Who cares about what they look like? This is an RPG, you can't actually see them. Who seems more wise and weighed down by the ages, the 500 year old running around their lab and asking if you saw that latest lightning storm because it was just so cool, or the 500 year old sitting in their study sadly reminiscing about the decline of the world and how all their friends have passed away and left them behind.

I mean seriously, appearance? That is the least important reason you could have possibly used.

And I've always read them in exactly the opposite.

How? Every single entry for them stresses their curiosity and zest for life and fun. I mean... seriously I don't get how you could possibly have a different view of them, unless you are stuck reading them from like 2e or something.

And I've usually seen elves as having a wide array of lesser magics, but very rarely having to cast anything big because those spells were cast 10,000 years ago and they've never had a need to cast them again.

... so they did cast them 10,000 years ago. Which is the point I was making. I wasn't trying to say they cast massive magic every weekend.

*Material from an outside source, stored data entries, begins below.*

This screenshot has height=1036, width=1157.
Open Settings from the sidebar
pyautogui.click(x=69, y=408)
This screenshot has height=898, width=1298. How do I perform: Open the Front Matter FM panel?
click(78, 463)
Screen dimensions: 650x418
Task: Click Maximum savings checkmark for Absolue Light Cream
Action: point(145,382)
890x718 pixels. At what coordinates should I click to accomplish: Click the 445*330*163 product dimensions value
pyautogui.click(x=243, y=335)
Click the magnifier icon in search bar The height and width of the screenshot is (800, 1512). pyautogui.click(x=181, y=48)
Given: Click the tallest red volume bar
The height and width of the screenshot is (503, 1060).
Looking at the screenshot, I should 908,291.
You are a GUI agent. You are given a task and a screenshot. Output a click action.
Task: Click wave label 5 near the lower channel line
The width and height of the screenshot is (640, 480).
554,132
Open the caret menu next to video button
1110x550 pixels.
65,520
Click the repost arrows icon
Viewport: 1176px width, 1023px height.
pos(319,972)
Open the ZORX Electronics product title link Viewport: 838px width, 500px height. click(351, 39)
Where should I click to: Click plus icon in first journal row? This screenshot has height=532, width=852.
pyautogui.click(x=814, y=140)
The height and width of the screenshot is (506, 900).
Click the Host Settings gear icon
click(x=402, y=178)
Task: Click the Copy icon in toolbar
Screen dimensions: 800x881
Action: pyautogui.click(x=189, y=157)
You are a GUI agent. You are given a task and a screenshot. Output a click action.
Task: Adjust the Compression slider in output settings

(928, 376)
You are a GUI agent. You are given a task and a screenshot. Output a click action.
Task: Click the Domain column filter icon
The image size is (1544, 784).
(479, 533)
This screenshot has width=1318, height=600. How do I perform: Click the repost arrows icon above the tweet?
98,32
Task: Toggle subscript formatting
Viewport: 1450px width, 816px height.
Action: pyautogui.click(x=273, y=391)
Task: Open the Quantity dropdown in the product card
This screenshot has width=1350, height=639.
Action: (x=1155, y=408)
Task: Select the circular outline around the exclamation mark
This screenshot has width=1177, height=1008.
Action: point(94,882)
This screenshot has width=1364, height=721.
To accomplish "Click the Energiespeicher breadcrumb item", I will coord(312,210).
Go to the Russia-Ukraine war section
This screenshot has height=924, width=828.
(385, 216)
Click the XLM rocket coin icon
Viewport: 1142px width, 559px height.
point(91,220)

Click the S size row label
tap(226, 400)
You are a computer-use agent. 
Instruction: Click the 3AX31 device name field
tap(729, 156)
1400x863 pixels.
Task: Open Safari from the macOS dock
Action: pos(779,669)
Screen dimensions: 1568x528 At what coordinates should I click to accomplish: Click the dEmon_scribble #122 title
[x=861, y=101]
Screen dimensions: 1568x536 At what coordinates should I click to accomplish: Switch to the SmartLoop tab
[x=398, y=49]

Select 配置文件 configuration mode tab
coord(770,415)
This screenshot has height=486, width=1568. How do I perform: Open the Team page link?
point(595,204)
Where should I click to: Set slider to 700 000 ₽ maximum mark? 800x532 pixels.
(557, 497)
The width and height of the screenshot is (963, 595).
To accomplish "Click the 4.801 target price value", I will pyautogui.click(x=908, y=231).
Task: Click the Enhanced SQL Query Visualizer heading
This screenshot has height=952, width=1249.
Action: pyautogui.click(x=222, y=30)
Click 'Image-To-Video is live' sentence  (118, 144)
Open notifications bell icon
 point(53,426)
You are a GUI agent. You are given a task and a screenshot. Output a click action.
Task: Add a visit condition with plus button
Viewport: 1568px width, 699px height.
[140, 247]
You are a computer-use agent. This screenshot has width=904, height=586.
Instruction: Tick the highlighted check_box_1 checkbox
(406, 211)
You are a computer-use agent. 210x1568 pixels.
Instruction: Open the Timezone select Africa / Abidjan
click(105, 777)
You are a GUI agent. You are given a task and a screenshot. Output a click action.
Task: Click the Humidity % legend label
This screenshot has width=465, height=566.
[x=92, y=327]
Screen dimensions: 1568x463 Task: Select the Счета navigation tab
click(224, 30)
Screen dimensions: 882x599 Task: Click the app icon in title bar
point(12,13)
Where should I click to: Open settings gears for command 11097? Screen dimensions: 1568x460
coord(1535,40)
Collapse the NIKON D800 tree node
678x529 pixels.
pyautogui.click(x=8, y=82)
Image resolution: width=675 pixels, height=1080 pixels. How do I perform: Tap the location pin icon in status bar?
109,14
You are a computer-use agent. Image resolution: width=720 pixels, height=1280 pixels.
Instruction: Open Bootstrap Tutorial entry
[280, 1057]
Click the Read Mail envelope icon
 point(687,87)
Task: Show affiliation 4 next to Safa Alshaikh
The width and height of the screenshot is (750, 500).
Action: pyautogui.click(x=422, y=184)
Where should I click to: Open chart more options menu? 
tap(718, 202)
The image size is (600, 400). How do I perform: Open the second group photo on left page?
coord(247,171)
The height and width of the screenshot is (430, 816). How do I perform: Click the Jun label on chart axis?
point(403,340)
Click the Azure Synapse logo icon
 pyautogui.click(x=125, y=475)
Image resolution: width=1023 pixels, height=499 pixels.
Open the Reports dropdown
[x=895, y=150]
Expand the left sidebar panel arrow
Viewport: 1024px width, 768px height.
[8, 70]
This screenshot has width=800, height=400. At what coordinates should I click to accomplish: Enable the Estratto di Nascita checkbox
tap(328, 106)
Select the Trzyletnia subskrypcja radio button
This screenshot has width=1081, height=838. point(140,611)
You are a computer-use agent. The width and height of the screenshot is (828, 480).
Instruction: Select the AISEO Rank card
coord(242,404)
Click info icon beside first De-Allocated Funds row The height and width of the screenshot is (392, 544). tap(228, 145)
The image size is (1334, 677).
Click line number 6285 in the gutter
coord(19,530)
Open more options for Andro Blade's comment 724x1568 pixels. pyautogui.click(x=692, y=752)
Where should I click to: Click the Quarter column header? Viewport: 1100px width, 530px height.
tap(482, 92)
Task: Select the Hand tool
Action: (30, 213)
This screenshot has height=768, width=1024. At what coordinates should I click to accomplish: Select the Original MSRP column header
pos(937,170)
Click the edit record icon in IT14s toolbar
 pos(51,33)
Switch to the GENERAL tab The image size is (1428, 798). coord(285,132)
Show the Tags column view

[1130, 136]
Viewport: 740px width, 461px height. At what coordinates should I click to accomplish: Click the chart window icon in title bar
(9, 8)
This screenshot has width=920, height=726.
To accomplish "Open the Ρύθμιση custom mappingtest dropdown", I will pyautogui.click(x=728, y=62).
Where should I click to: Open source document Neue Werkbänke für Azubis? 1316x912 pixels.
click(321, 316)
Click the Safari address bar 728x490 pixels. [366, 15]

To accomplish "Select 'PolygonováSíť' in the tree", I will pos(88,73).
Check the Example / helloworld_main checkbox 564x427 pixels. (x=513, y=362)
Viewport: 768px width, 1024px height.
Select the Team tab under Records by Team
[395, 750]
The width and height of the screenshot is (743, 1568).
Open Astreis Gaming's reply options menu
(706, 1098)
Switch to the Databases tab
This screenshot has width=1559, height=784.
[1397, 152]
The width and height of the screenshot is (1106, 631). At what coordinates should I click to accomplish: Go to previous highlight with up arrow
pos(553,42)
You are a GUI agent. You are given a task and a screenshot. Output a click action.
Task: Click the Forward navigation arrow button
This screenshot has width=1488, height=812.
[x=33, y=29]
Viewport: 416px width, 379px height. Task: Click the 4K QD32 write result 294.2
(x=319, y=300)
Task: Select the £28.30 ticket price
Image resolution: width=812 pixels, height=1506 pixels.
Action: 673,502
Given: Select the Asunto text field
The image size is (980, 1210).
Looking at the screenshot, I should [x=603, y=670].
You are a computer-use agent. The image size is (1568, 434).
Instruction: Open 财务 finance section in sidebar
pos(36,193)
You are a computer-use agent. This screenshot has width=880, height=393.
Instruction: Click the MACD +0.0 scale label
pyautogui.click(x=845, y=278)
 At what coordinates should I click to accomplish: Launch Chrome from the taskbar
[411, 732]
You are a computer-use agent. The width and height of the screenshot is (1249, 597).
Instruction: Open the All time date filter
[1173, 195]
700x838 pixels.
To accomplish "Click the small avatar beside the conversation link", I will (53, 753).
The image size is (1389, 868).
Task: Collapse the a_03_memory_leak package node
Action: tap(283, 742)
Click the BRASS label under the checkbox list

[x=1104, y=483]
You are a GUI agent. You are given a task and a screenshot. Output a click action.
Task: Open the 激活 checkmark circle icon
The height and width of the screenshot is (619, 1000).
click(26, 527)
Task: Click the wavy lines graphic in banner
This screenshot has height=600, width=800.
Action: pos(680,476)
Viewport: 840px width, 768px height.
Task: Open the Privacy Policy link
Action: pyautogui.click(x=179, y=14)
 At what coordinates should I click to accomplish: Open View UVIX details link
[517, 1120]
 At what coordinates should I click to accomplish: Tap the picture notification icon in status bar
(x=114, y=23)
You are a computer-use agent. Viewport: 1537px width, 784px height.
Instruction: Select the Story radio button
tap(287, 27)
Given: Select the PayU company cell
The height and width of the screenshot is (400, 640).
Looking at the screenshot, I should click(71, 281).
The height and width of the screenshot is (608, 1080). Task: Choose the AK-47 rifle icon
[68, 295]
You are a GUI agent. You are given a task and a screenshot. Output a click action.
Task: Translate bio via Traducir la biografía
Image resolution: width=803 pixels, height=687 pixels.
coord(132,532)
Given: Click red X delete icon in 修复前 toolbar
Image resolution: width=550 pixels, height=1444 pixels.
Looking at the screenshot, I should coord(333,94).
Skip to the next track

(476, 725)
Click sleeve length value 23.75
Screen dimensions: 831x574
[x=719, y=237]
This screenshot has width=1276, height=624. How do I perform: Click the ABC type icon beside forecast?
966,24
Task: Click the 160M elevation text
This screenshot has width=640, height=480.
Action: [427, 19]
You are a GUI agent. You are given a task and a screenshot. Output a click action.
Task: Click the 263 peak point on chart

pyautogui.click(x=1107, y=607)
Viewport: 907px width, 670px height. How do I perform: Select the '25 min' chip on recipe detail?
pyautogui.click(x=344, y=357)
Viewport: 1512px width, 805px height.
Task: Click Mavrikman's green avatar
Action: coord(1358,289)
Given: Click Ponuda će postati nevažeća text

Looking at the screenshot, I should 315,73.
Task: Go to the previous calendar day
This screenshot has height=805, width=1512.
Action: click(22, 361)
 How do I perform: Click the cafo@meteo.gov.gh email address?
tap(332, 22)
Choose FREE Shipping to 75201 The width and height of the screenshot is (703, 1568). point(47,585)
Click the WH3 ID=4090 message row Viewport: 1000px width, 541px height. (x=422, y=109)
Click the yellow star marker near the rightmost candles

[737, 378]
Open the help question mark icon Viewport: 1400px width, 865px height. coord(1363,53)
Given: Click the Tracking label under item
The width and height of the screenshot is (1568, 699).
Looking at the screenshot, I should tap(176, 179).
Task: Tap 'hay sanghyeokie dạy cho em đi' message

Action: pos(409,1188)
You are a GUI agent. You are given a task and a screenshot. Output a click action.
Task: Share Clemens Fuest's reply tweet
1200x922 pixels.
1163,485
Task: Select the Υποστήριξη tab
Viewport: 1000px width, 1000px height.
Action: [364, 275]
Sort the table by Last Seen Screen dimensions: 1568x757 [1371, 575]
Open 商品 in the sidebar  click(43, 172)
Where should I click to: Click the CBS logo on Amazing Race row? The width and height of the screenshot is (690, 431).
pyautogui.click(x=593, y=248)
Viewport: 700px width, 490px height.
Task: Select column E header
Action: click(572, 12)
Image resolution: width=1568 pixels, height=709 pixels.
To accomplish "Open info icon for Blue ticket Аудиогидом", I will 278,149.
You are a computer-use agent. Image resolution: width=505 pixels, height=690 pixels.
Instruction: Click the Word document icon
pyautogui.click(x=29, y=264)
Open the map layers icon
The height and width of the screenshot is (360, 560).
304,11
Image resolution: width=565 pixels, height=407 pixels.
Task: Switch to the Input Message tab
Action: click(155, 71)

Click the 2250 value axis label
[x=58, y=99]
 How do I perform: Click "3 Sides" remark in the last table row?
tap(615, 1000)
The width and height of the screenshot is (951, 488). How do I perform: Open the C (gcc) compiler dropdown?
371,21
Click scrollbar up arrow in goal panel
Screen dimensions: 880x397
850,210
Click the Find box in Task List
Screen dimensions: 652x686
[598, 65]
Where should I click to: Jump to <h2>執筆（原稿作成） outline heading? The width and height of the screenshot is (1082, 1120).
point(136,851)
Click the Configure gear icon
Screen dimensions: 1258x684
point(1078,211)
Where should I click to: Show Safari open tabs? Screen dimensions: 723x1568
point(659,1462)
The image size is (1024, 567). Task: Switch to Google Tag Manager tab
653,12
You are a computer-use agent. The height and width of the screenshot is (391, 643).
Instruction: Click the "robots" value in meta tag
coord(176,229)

Unless all the PCs are crafters or Artificers, does it matter that you can't play fire giant? And in that case, you're playing a very odd version of D&D. Makers & Marketplaces, maybe.

Huh? You aren't following. The point is to play the race that aligns with what you want. If you want to be the best stonesmith, blacksmith, ect, you play a dwarf. You want that flavor. You can't get that flavor from Fire Giants, because you can't play them. You can't associate with them and say "and these are my people with this special place in the world" because... they aren't your people.

And, no, it doesn't require every single player to play the same class. That is nonsensical.

I mean, I guess, sure, it works if you need great works done, to have them done by the giants and you are just finding them. I can see that sort of world working, but giants don't replace dwarves, because you can't play them. You can't participate in that lore.

Yes, I know that image. It's a great one. I like it. But if there hadn't been any dwarfs there to do that, the world wouldn't be bereft.

The point was to show that comparing human architecture to what we expect from dwarves doesn't work.


There is very little that is beyond human skill, says the human writing on a computer.

Then show me an image of humans carving a mountain into a face, not a face in a mountain, a mountain into a face.

Yes, humans are incredible. But dwarves occupy a different niche.

Because the PH lore is based on the Realms and Greyhawk. So again, the problem is with those settings. Not with halflings.

So... you want to claim that the generic lore for halflings is a setting problem, not a problem with the generic lore for halflings?

I guess if you take the position that the PHB is set in Faerun I can see that, but... that is a disputed point.

I've barely seen elves and dwarfs as being depicted with food, other than the aforementioned elven wine, lembas wafers, and dwarven ale. And plump helmets. But that's a different franchise.

I've seen plenty of feasts for both. It isn't the most common thing, and those are definitely tropes, but that doesn't follow that without halflings they would all starve because halflings are the only ones who do basic farming.

Yes. Those are regional human gods. The fact that some nonhumans worship them, and that some humans worship nonhuman gods, does not change the fact that there are numerous human gods. Not "occasionally worshiped" by humans. Primarily worshiped by them.

The Realms isn't Eberron or Dragonlance, where there's a set of god worshiped by everyone. It, and Greyhawk, have human gods (which vary by location) and nonhuman gods (which don't).

So, again, there is no general human pantheon. There are regional pantheons that might include gods worshipped by primarily humans, but that also includes gods that are primarily the gods of other races.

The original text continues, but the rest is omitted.